Abstract
The modulation of exciton energy and state density of layer-structured transition metal dichalcogenides (TMDs) is required for diverse optoelectronic device applications. Here, the spontaneous inversion of exciton state population in monolayer MoS2 is observed by turning the pump light power. The excitons prefer to exist in low energy state under low pump power, but reverse under high pump power. To discuss the mechanism in depth, we propose a semiclassical model by combining the rate equation and photo−exciton interaction. Considering the modifying of exciton−exciton annihilation, the spontaneous inversion of exciton state population is phenomenologically described.

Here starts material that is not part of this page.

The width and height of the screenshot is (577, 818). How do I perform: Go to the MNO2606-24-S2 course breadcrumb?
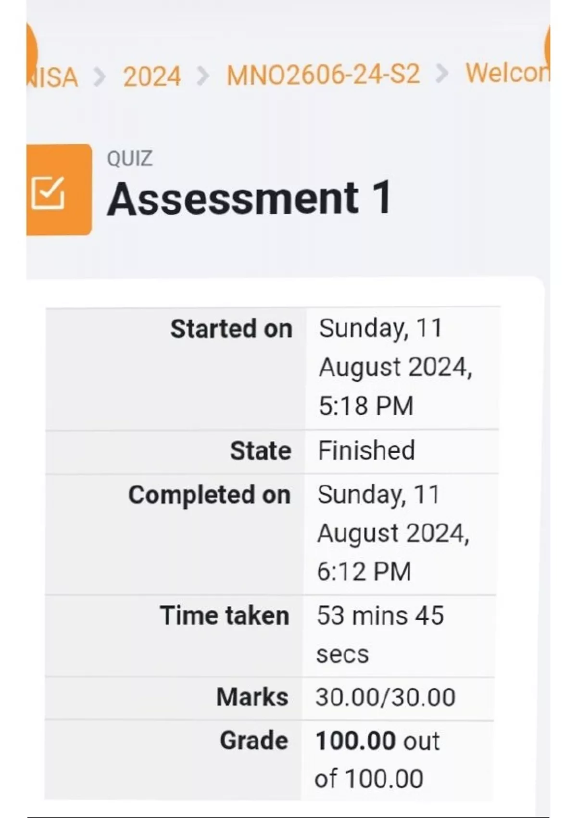click(x=323, y=76)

Keywords: transition metal dichalcogenides, monolayer MoS2, photoluminescence, optical modulation, exciton state population, exciton-exciton annihilation
1. Introduction
Transition metal dichalcogenides (TMDs) have emerged as promising semiconductors that provide powerful tools for studying light−matter interaction, such as valley electronics, spin electronics, nano photonics, and nonlinear optics [1,2,3,4,5,6,7,8,9]. The bulk TMDs with structural formula MX2 (M = Mo and W, X = S, Se, and Te) have been properly investigated as narrow-bandgap semiconductors (0.8–1.3 eV) with layered structure and hexagonal symmetry [10,11,12,13,14]. Once the bulk TMDs are thinned to 2H-phase monolayers, the bandgaps transform from indirect to direct in the range of 1.6–2.1 eV [15,16,17]. Simultaneously, a minor energy splitting in conduction band and a major energy splitting in valence band are resulted with opposite spins in the 2H-phase monolayers [16]. As a result, the reduced dimensionality and highly nonlocal dielectric screening of Coulomb interaction give rise to large exciton binding energies (0.1–0.6 eV), leading to the richly excitonic photoluminescence (PL) and differential reflection spectra [18,19,20,21,22,23]. Therefore, the modulation of exciton state plays an essential role in the studies of monolayer TMDs.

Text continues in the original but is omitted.